Tout ça pour ça…

La réforme audiovisuelle voulue par Alexis Tsipras, 1er ministre grec, a donc été invalidé par le conseil d’État grec. Cette loi phare mais très contestée, Selon l’approche initiée début septembre, le gouvernement avait décidé de limiter à quatre les licences nationales privées de télévision, soit la moitié des chaines privées émettant actuellement.

La procédure, fortement contestée par l’opposition qui dénonçait une atteinte au pluralisme, ainsi que par les chaînes déboutées vouées à la fermeture, devait rapporter un total de 246 millions d’euros à l’État. Elle devait notamment conduire à la fermeture de Mega (en difficultés économiques et ne pouvant alors concourir), chaîne privée principale du pays, ce qui toute proportion gardée équivaudrait à ferme TF1 en France.

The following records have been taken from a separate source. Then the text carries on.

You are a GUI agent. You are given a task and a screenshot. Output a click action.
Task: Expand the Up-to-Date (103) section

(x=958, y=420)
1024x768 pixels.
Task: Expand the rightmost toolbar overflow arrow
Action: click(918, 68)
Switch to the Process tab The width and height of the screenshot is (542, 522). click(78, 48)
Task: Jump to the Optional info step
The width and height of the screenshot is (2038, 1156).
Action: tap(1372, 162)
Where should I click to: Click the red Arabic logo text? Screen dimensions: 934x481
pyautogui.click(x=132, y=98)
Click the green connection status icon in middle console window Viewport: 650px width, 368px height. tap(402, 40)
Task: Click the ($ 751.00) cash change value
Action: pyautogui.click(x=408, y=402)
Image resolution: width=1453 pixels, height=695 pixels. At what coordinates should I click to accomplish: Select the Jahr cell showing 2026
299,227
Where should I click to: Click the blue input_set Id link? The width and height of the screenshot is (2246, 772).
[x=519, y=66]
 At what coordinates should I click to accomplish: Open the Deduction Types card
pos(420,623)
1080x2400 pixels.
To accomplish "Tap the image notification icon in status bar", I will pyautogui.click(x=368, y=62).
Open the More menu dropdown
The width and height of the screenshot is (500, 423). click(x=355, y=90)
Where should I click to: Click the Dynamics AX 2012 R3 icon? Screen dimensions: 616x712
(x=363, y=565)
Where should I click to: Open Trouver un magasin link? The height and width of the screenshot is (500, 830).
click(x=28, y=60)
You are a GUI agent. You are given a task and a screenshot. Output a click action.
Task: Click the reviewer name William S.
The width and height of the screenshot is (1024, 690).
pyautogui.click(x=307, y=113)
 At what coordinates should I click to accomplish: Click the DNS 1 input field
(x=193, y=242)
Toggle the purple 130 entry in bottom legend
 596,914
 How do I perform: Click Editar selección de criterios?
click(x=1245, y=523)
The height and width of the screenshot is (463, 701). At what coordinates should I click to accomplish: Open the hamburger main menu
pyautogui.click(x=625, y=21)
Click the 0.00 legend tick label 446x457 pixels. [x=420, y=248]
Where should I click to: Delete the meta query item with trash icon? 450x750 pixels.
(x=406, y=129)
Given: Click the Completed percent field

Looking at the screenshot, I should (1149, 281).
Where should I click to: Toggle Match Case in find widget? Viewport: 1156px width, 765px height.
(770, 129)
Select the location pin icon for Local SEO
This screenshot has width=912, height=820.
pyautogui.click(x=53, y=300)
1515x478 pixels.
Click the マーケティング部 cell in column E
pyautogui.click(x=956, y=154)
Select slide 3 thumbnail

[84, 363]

La majorité des juges a estimé qu’il revenait au Conseil de radiotélévision, le gendarme indépendant des ondes prévu par la Constitution, et non au législateur, de mener la réforme. Un camouflet pour le gouvernement grec qui prend acte de la décision et ne la contestera pas.

Les chaînes privées et puissants industriels peuvent donc se réjouir, ils contrôlent toujours le pays… médiatiquement du moins.